And all this needs to happen in a fraction of a second, all the time.
“Our models are used to provide some system feedback,” says Hall. “Understanding the timing of [fuel ignition] gives us an idea of how it was tied to something like fuel injection, which we then might want to adjust based on that feedback.”
At present, the kind of calculation speed needed can be achieved using machine learning techniques or storing large data tables. Hall, however, took a different approach.

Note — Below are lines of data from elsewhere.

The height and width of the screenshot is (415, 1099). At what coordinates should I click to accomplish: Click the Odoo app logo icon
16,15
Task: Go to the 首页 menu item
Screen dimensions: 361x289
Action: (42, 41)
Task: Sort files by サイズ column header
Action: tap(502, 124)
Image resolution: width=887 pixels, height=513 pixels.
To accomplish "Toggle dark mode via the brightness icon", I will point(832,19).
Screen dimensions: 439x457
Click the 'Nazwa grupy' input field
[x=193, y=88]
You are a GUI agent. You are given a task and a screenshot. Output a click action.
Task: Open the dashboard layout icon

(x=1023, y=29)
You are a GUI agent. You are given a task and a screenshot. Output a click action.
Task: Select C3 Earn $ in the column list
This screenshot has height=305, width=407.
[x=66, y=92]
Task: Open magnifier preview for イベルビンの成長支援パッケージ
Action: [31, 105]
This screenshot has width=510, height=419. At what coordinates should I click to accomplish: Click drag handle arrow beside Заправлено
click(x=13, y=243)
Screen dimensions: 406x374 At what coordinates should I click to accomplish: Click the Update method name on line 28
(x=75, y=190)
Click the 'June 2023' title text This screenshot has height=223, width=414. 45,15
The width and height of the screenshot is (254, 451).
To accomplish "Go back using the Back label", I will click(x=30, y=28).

“We’ve been trying to create models that are based on the underlying physics and chemistry, even when we have these very complicated processes,” Hall says. “Recently there’s been interest in using neural networks to model combustion. The problem is that then it’s just a black box, and you don’t really understand what’s happening underneath it, which is challenging for control, because if you’re wrong, you can have something that goes very wrong.”
So, Hall looked at ways to simplify existing calculations and methods to speed up the process.
“We’ve tried to capture all the underlying effects, even if it’s in a more detailed way than we know we’re going to really be able to use for real-time control, and let that be our reference point. Then we simplify it down by using things like neural networks strategically, but we keep this overall structure so that we understand what each piece means and what it’s actually doing inside there,” says Hall.
This resulted in a leaner, more adaptable model that can be adapted for different fuels with a simple update.
“We’re working with those companies to try to help them understand the underlying combustion processes, but then also to build tools that they can potentially fold into their own software, and then enable their next generation of engines to use these fuels and use them well,” says Hall.